Could gene therapy help avoid a heart transplant? We’ll soon be one step closer to knowing the answer thanks to a groundbreaking trial in the UK. Lee Adams, 37, is the first of an eventual 24 patients who will take part in a trial to see if Mydicar, a treatment from U.S. biotech firm Celladon, can help overcome advanced heart failure.
The treatment is designed to deliver a spike in SERCA2a protein in the heart muscle. The SERCA2a protein is responsible for making heart muscle contract and low levels have been known to make the heart pump weakly. The protein will be delivered to the heart via harmless virus. Researchers plan to take a samples after an initial six month period to measure the presence of the gene. For those that undergo a subsequent transplant, the researchers will be able to examine the actual heart as well.

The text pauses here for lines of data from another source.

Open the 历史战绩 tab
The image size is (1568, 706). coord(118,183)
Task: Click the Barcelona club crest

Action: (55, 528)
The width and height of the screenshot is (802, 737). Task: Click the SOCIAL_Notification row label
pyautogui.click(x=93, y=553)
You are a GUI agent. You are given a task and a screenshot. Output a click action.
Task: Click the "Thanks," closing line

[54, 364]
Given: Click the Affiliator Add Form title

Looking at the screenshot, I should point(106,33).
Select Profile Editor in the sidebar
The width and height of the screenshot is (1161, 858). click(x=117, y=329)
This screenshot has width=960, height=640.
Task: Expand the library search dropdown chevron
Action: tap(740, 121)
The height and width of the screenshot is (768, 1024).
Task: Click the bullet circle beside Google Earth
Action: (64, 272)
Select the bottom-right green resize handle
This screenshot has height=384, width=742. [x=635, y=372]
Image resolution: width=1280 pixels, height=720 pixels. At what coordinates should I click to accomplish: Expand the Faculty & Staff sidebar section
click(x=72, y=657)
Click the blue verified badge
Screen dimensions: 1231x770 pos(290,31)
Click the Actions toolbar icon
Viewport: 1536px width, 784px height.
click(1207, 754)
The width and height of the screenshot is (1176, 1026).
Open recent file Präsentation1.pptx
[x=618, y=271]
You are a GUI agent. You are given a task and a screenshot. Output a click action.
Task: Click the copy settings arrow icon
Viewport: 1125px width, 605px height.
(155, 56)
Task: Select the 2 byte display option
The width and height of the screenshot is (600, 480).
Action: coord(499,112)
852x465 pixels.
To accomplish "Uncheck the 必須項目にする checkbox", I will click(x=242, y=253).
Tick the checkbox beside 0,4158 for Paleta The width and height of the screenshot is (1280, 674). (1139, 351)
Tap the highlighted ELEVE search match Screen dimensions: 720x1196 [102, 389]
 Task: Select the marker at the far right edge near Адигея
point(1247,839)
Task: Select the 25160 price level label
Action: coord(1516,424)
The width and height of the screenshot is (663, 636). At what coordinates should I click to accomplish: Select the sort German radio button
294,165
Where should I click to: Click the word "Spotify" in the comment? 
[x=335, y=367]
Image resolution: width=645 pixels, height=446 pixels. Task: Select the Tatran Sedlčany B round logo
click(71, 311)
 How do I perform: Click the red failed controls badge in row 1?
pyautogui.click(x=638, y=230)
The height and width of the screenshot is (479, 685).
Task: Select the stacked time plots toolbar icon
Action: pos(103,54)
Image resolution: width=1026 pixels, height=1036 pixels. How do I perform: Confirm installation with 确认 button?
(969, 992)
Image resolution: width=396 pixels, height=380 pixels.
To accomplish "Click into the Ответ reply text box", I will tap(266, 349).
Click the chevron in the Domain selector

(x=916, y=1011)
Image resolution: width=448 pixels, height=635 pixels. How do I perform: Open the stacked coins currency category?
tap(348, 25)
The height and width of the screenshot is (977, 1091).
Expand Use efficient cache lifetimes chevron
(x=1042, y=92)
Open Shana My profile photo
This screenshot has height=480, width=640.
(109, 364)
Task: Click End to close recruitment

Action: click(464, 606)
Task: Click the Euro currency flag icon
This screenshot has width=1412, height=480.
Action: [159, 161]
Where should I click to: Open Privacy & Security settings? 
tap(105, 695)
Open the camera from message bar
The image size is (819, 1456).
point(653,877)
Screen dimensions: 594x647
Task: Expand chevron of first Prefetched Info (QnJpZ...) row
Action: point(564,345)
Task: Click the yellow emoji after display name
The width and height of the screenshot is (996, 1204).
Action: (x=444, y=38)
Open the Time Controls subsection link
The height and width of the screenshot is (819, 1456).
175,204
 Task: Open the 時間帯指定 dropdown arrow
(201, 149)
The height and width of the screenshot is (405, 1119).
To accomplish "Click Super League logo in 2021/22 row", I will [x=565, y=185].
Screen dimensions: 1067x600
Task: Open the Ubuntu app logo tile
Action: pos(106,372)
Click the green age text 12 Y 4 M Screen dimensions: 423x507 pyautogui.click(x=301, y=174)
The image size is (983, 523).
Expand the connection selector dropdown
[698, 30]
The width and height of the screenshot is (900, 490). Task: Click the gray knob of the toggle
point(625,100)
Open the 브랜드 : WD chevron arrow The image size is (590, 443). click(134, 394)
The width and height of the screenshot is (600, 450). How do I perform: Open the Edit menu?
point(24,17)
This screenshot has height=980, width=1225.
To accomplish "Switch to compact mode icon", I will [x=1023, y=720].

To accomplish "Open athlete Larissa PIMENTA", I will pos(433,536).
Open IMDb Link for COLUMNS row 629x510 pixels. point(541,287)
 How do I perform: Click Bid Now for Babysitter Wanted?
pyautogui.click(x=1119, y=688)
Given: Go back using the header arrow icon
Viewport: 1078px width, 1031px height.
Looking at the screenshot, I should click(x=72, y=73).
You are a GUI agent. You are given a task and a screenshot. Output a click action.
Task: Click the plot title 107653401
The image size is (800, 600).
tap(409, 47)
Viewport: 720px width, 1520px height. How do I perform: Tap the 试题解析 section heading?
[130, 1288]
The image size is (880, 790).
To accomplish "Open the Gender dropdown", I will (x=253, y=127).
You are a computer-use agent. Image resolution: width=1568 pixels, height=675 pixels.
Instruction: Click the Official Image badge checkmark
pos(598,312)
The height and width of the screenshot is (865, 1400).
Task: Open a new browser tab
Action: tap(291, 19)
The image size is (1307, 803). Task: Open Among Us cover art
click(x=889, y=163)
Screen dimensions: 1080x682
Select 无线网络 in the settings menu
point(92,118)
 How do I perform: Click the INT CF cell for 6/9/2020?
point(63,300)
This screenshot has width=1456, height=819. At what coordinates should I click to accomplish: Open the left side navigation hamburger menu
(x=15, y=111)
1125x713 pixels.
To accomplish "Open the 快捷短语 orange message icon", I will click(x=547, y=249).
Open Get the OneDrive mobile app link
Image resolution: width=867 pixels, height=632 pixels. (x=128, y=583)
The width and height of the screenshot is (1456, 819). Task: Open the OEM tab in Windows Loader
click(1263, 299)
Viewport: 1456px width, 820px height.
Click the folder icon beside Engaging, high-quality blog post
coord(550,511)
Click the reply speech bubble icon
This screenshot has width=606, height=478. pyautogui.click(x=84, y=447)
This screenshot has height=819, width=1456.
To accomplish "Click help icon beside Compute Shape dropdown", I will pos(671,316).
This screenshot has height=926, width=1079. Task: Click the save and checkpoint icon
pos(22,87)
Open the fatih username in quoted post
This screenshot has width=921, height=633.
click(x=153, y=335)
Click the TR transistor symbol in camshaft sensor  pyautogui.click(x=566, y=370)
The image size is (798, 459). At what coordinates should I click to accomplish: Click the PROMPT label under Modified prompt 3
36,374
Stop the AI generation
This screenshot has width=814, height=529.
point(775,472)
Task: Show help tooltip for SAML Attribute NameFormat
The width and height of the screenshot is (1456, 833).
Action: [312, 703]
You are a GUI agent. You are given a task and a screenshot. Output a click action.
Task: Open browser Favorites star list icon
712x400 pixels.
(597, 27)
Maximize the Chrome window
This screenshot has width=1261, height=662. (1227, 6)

The trial, led by Imperial College London and funded by British Heart Foundation as well as Celladon, claims to be the first in the world to investigate the use of gene therapy to correct heart failure.
Says Professor Sian Harding, who helped develop the treatment, “It's important to remember that the therapy is not correcting a gene defect. We are working much more downstream, which means that no matter what the cause of the heart failure, the therapy should be equally beneficial for patients whether their heart problems stem from genes, lifestyle or the environment or a mixture of all of these."
Adams has a reserved optimism towards the study. "Of course the best thing that could happen would be for my heart function to show signs of improvement and for the gene therapy to prove to be a 'miracle cure' for myself and other patients. But I'm not building up my hopes too much because, for all I know, I might have had the placebo.”